The Third Day. Television Review.

Liverpool Sound and Vision Rating * * * *

Cast: Jude Law, Katherine Waterston, Naomi Harris, Emily Watson, Paddy Considine, Mark Lewis Jones, John Dagleish, Jessie Ross, Richard Bremmer, Freya Allan, Borje Lundberg, Paul Kaye, Nico Parker.

British Folk Horror or the gothic supernatural doesn’t perhaps get the respect it deserves in the 21st Century, few writers will embrace it, and it appears even less people wish to dip their toe into the murky, almost pitch black seas to which the mirroring and observances of the closed community has thrived unabated by the pressures of time, or indeed the interference of the outside world.
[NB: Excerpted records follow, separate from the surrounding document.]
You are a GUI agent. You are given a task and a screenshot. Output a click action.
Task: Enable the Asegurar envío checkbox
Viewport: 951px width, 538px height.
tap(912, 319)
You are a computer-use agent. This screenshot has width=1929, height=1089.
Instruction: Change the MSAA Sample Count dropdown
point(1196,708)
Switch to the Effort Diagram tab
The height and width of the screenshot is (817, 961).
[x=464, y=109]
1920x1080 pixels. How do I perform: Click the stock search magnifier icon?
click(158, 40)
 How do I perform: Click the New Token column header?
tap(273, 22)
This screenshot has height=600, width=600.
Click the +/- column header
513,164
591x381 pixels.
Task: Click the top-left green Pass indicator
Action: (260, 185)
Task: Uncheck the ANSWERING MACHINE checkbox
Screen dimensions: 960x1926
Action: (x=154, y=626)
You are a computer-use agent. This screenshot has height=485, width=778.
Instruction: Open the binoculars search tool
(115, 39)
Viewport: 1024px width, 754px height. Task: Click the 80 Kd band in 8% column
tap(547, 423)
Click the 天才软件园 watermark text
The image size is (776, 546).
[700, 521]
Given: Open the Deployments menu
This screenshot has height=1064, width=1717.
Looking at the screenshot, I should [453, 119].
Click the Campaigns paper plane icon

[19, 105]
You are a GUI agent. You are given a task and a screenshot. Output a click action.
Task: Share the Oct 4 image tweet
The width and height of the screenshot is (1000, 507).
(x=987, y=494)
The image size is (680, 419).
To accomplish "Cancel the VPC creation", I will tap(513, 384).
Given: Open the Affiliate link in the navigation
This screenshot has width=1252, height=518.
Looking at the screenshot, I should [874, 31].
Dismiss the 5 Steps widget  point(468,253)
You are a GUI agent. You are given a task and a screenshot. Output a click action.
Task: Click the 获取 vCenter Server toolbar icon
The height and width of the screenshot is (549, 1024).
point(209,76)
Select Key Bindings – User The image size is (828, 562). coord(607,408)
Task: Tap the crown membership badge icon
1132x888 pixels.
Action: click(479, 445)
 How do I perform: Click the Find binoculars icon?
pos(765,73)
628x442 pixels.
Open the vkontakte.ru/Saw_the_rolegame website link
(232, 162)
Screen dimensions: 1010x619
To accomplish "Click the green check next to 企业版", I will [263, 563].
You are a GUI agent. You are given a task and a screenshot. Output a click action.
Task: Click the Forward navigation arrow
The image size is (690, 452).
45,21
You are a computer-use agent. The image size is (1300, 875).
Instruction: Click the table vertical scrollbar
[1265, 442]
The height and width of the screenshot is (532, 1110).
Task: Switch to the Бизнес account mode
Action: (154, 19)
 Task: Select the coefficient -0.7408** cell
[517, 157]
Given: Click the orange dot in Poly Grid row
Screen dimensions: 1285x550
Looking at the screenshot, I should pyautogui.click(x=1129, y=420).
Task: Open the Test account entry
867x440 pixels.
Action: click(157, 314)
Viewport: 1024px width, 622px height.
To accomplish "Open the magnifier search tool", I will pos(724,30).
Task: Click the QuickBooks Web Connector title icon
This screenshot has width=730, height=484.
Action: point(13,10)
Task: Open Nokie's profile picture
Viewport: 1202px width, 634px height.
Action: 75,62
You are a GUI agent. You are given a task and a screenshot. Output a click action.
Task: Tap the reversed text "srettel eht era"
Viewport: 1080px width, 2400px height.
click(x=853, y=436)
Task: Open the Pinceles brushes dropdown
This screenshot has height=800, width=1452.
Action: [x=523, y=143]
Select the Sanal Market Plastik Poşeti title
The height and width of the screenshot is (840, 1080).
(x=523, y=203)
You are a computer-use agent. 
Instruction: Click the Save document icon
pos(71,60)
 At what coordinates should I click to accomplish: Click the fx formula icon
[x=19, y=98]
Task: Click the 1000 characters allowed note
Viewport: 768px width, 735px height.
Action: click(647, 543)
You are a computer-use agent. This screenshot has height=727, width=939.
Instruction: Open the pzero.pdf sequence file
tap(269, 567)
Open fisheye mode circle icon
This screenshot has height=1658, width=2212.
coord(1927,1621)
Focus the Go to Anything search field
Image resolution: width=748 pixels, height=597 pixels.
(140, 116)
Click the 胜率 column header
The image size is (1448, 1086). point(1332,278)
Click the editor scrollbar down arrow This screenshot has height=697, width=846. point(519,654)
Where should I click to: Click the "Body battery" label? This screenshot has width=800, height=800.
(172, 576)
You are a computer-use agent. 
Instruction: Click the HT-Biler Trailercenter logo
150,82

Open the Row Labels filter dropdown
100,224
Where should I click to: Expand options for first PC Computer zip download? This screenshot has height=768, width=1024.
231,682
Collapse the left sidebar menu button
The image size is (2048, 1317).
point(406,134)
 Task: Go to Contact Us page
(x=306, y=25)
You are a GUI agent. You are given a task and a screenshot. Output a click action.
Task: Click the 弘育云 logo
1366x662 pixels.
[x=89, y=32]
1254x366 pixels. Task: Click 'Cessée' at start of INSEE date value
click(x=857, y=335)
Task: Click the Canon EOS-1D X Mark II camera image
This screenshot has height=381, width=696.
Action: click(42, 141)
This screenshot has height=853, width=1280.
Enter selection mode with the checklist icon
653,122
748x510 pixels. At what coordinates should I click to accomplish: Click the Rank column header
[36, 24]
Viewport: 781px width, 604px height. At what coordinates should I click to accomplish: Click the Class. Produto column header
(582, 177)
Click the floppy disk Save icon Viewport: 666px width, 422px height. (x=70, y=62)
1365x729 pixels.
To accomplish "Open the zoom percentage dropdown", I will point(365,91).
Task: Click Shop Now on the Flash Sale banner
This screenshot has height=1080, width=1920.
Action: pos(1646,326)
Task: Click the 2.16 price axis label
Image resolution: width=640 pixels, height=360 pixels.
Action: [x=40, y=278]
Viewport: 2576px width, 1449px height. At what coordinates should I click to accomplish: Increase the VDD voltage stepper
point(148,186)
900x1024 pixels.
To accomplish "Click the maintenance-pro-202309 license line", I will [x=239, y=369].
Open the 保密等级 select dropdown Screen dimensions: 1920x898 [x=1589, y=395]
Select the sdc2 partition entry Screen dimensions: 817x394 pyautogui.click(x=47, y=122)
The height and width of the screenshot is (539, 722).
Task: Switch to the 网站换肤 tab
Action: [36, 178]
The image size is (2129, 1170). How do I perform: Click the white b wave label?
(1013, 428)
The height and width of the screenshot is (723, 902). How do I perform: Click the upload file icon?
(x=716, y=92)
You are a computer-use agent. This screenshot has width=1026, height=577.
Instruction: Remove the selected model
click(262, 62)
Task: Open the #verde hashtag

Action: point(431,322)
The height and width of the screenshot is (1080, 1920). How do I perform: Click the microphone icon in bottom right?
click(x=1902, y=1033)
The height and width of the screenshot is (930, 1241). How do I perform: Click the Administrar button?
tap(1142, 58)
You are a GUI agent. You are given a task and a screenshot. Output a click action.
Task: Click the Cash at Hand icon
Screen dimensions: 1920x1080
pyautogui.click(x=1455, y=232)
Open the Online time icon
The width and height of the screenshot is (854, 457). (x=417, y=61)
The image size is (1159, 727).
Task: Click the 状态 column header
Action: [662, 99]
We like to think of ourselves inhabiting a place of openness, a town, a large progressive city to which our own sense of enlightenment has been embraced by all, that there is no hiding place for superstition or paranormal, that even reliance on religion is confined to the administering of a faithful message, not peddling misconception of scripture or the false notion of doctrine; yet somehow belief in any community that can be considered cut adrift from the whole will flourish under the guise or the appearance it chooses to be part of.

The Third Day bucks a trend, it also shows a caution of reality when such communities that only have the barest attachment to what could be seen as the mainland are faced with when the vagueness of irrationality seeps in and becomes a powerful force.

As with the excellent and classic film The Wicker Man, The Third Day plays on the fears of the stranger, the unknowing ritual, and whilst it doesn’t quite have the same air of isolationist drama to which Edward Woodward and Christopher Lee demonstrated admirably in the 1973 British film, nor does it quite capture the sheer brutality in the United States/Swedish Folk Horror Midsommar, The Third Day does combine the anxiety to be found when you come across a group of people with their own rules, the manipulation to which the awareness of cult conscious is visited upon, and the perception that they will do anything to stop you leaving, with rather startling truth.

The death of a child is always a catalyst for such twisting of reality, and for Sam, played with intense captivation by Jude Law, the way he finds himself at the centre of a disturbing mystery when he brings back a young girl to the island after she attempts suicide, is enough to frame the point of the genre, enough to remind the viewer that there is more to what we believe, and the shadows in the corners of our eyes are not just cataracts blocking our sight.

With superb performances by Emily Watson, Katherine Waterston and Naomi Harris, The Third Day does much to add to the genre of Folk Horror, the impression of depth, substance and distress captures a small section of the soul and makes it understand just how isolation can be psychologically damaging. A remarkable piece of television.